Dear LAMMPS users and developers,
I ran into a cuda driver error when trying to run lammps on a gpu compute node with four NVIDIA A100. Specifically, the error message is (test with command mpirun -np 32 /home/sijiachen/software/lammps-29Sep2021/build/lmp_beagle3_a100 -sf gpu -pk gpu 1 -in in.chain, in.chain is the one in lammps bench folder):
IPL WARN> IPL_init_numa_nodes: can not define numa node num
LAMMPS (29 Sep 2021 - Update 3)
OMP_NUM_THREADS environment is not set. Defaulting to 1 thread. (src/comm.cpp:98)
using 1 OpenMP thread(s) per MPI task
Cuda driver error 100 in call at file ‘/home/sijiachen/software/lammps-29Sep2021/lib/gpu/geryon/nvd_device.h’ in line 323.
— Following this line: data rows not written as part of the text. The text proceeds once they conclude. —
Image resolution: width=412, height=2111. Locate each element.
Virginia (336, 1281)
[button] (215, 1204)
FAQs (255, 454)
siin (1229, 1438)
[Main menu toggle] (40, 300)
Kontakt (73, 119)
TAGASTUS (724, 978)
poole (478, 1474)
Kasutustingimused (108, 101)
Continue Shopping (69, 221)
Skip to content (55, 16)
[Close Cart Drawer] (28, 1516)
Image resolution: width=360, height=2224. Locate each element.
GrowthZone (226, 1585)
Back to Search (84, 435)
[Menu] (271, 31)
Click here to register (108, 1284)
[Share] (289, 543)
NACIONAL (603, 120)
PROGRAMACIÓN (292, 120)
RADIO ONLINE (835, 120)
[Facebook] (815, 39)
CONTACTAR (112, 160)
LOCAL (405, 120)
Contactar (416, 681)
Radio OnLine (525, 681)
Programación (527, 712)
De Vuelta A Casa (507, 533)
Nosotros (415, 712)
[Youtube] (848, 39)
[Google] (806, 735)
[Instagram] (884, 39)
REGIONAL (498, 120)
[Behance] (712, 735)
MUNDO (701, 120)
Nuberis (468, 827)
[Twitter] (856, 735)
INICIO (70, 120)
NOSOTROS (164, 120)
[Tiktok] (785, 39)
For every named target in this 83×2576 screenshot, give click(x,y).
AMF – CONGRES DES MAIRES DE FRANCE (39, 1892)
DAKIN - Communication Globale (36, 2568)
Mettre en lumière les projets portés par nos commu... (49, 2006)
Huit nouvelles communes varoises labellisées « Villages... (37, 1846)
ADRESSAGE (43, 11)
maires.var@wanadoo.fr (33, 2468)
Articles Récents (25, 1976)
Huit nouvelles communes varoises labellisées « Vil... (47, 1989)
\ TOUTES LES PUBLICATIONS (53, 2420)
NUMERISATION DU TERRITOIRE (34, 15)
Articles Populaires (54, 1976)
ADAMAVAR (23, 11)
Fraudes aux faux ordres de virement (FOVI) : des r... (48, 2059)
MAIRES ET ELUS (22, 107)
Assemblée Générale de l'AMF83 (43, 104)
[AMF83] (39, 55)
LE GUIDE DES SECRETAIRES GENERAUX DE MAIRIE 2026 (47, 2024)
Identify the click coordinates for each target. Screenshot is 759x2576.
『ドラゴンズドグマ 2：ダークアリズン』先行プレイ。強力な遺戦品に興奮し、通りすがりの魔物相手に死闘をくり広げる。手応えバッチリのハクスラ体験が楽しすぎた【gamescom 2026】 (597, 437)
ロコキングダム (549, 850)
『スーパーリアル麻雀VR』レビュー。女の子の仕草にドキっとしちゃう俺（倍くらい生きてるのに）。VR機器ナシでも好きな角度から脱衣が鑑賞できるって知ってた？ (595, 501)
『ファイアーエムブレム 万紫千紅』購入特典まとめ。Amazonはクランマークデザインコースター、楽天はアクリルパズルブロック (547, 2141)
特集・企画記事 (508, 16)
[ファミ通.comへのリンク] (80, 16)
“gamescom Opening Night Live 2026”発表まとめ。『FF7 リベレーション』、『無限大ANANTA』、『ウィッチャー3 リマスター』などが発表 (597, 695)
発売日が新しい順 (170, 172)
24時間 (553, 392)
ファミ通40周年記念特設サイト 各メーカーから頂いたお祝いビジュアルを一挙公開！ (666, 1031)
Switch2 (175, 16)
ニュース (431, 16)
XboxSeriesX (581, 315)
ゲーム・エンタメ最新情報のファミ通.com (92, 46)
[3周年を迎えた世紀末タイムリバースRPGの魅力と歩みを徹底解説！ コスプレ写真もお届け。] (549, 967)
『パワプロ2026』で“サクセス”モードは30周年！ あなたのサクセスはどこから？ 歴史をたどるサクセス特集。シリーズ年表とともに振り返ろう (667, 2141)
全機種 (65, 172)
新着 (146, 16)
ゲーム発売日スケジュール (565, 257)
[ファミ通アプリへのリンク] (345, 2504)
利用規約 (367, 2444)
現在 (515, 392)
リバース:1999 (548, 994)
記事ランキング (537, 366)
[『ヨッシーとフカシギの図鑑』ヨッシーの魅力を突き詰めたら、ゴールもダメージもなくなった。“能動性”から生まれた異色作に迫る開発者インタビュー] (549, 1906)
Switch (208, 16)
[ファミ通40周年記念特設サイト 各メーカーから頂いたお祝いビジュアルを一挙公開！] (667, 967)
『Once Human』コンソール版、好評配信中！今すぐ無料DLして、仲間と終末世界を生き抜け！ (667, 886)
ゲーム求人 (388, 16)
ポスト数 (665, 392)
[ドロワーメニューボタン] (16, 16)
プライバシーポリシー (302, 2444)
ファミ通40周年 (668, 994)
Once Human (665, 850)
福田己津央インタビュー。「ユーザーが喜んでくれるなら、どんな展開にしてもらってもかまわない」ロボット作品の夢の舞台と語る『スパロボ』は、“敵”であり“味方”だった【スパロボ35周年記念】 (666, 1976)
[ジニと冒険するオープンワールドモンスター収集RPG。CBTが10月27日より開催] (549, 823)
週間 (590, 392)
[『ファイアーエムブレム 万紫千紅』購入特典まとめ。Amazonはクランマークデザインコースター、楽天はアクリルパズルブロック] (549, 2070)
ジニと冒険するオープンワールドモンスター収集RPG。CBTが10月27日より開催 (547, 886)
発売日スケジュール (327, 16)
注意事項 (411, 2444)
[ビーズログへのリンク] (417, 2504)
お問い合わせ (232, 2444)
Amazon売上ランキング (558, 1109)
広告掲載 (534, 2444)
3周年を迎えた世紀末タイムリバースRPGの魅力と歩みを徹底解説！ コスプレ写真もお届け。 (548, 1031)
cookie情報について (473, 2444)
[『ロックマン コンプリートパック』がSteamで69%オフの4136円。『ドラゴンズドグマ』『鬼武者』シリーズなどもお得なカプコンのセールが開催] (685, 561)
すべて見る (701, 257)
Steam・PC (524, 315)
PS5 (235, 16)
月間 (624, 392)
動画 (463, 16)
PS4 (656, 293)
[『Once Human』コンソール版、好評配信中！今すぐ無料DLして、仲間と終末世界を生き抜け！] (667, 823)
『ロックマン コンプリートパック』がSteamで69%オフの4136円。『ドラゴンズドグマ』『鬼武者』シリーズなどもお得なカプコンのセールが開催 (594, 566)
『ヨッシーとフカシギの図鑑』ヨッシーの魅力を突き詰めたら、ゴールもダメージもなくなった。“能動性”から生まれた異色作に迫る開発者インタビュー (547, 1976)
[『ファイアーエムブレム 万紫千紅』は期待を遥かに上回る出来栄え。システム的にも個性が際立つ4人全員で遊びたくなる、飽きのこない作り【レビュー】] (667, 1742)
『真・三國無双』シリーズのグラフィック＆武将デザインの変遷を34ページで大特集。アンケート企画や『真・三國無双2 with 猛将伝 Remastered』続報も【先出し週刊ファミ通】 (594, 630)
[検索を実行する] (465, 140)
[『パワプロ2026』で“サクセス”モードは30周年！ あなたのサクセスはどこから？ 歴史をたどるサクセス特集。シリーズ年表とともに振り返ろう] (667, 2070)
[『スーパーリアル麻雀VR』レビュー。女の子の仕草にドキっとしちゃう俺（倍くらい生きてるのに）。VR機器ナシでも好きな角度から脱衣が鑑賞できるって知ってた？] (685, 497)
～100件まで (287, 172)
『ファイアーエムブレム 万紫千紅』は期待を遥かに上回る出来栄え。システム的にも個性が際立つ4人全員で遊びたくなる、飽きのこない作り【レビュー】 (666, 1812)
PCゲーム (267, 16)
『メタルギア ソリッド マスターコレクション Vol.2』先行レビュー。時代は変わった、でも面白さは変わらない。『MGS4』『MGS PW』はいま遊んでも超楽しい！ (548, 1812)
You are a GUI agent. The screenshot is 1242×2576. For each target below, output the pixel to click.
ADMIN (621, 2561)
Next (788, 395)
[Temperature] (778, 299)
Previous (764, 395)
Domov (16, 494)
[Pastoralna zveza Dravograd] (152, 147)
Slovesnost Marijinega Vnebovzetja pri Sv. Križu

Abort(-1) on node 0 (rank 0 in comm 0): application called MPI_Abort(MPI_COMM_WORLD, -1) - process 0
My lammps version is 29Sep2021, and I built lammps using cmake/3.19, intelmpi/2021.5, gcc/10.2.0 and cuda/11.5, with following command:
cmake -D LAMMPS_MACHINE=beagle3_a100 -D FFT=FFTW3 -D FFT_SINGLE=no -D FFT_PACK=array -D FFTW3_INCLUDE_DIR=/software/fftw3-3.3.9-el8-x86_64/include -D FFTW3_LIBRARY=/software/fftw3-3.3.9-el8-x86_64/lib/libfftw3.so -D LAMMPS_SIZES=smallbig -D LAMMPS_MEMALIGN=64 -D PKG_GPU=yes -D GPU_API=cuda -D GPU_PREC=mixed -D GPU_ARCH=sm_80 -D PKG_OPENMP=yes -D PKG_PLUMED=yes -D PLUMED_MODE=shared -D PKG_DRUDE=yes -D PKG_MOLECULE=yes -D PKG_KSPACE=yes -D PKG_FEP=yes -D PKG_CLASS2=yes -D PKG_RIGID=yes -D PKG_CORESHELL=yes …/cmake
I ran the nvc_get_devices on the compute node and got following results (I am showing only Device 0, but it found all four identical cards).
Found 1 platform(s).
CUDA Driver Version: 11.50
Device 0: “NVIDIA A100-PCIE-40GB”
Type of device: GPU
Compute capability: 8
Double precision support: Yes
Total amount of global memory: 39.5861 GB
Number of compute units/multiprocessors: 108
Number of cores: 20736
Total amount of constant memory: 65536 bytes
Total amount of local/shared memory per block: 49152 bytes
Total number of registers available per block: 65536
Warp size: 32
Maximum number of threads per block: 1024
Maximum group size (# of threads per block) 1024 x 1024 x 64
Maximum item sizes (# threads for each dim) 2147483647 x 65535 x 65535
Maximum memory pitch: 2147483647 bytes
Texture alignment: 512 bytes
Clock rate: 1.41 GHz
Run time limit on kernels: No
Integrated: No
Support host page-locked memory mapping: Yes
Compute mode: Default
Concurrent kernel execution: Yes
Device has ECC support enabled: Yes
I am not sure if the information is enough. Please let me know if any other information needed to better figure out the problem. Any help would be appreciated!
Thanks,
Sijia